L’Irlanda non vuole soldi da Apple. Non vuole che il colosso di Cupertino le versi 13 miliardi di tasse arretrate. Al contrario. Ha deciso di schierarsi al fianco del gigante informatico contro la decisione dell’Unione Europea che qualche giorno fa ha disposto il pagamento di arretrati fiscali. E questo nonostante la somma verrebbe versata interamente nelle casse di Dublino. Il governo irlandese ha infatti deciso di fare appello insieme ad Apple contro la richiesta di pagamento di tasse arretrate della Commissione Europea.

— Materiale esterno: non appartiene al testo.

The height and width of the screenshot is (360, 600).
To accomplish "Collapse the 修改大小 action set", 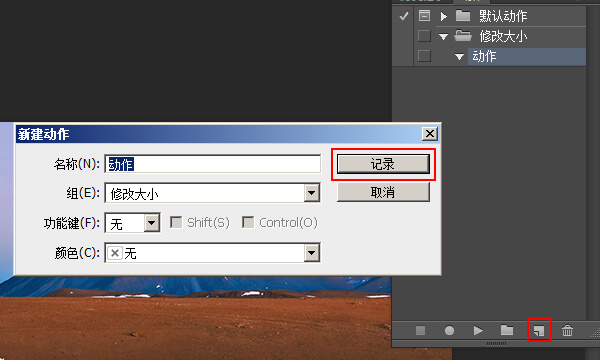I will click(443, 37).
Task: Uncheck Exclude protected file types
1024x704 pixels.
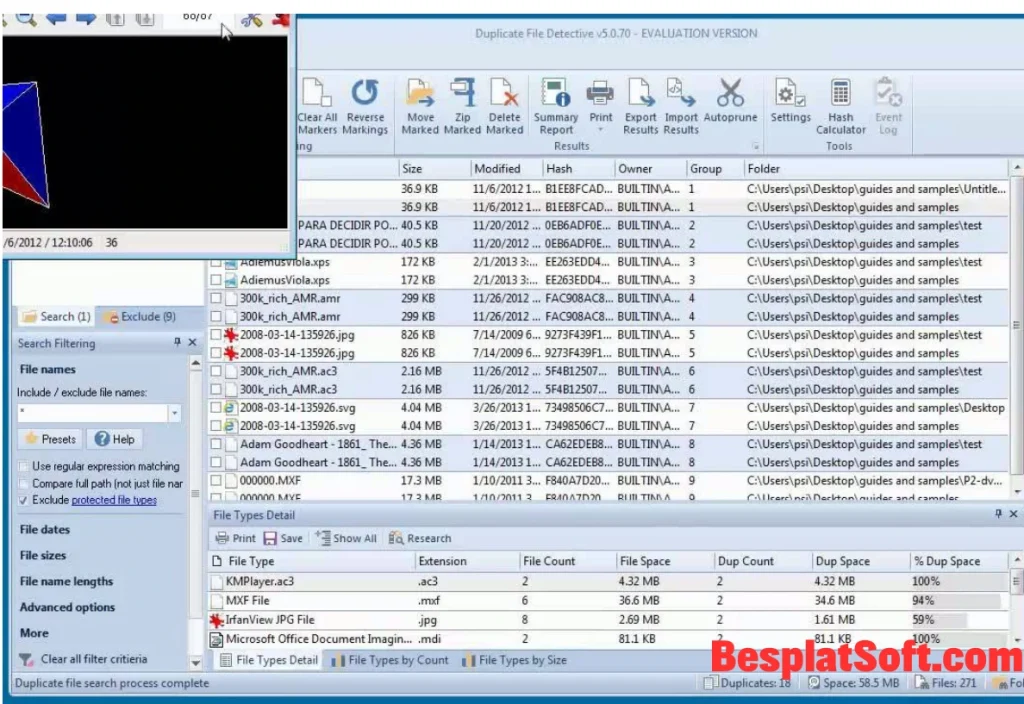Action: (x=25, y=499)
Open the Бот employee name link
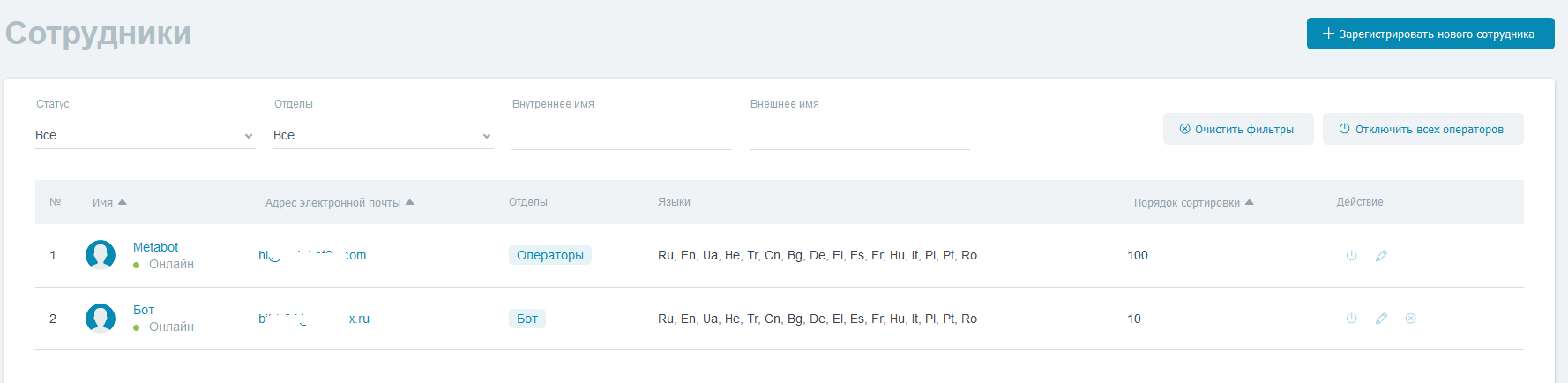 (x=144, y=310)
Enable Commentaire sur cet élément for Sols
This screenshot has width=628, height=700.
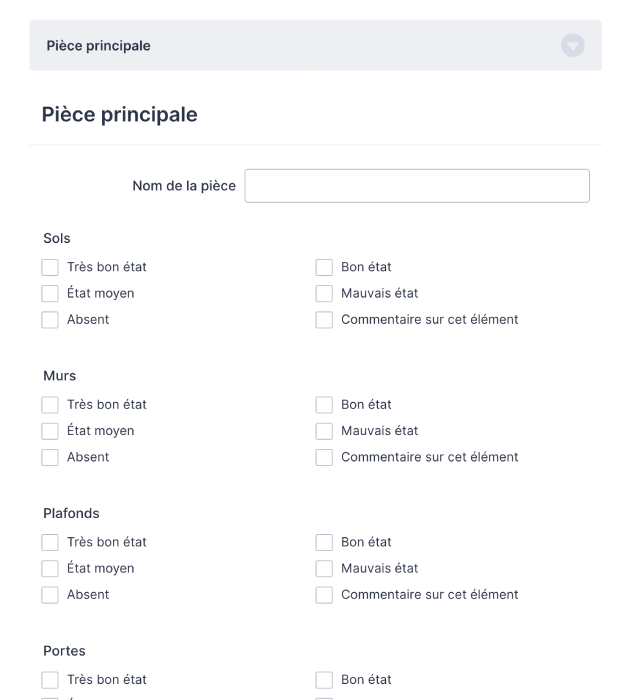pos(324,320)
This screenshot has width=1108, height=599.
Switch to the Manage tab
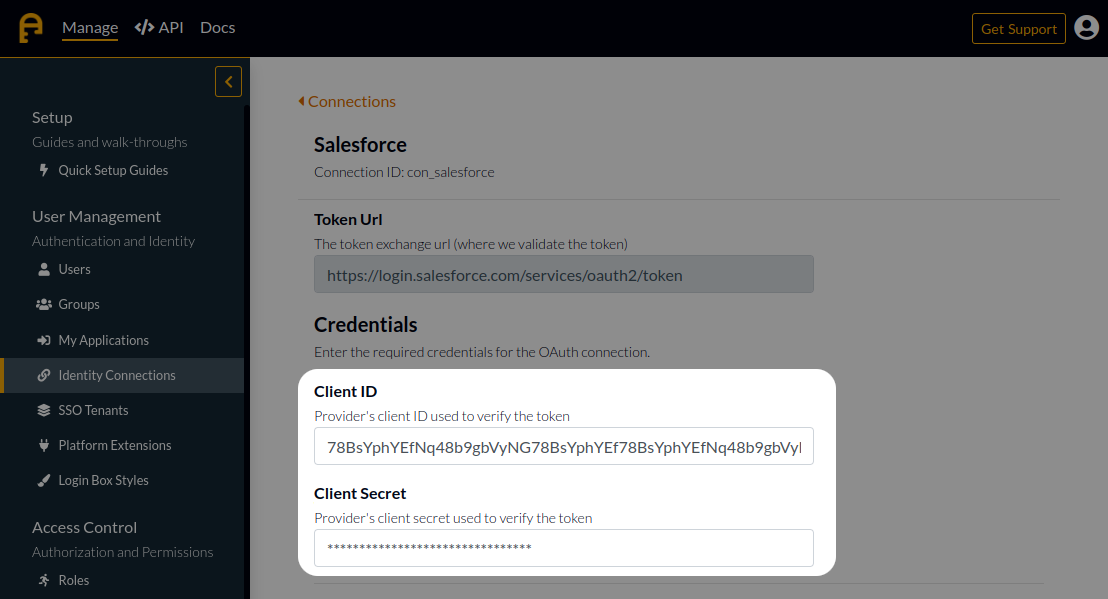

Un portavoce dell'esecutivo di Dublino ha annunciato che la decisione del gabinetto si accompagnerà ad una richiesta al parlamento di un voto, la settimana prossima, a supporto della disputa legale.
 

 

Regimi fiscali e posti di lavoro - Il ministro delle Finanze irlandese, Michael Noonan, ha rimarcato che Dublino si opporrà a ogni provvedimento avverso ad Apple, sostenendo che si tratta di proteggere un regime fiscale che ha attirato diverse multinazionali e creato un decimo dei posti di lavoro negli ultimi dieci anni. Noonan, però, in sede di gabinetto non è riuscito a convincere un gruppo di parlamentari indipendenti, il cui appoggio è indispensabile per la sopravvivenza del governo di minoranza. Independent Alliance, gruppo di cinque parlamentari, ha chiesto che Dublino rivaluti il regime di tassazione delle multinazionali prima di prendere in considerazione un appello contro la decisione del commissario Antitrust Ue, Margrethe Vestager, che imporrebbe ad Apple di versare 13 miliardi di euro.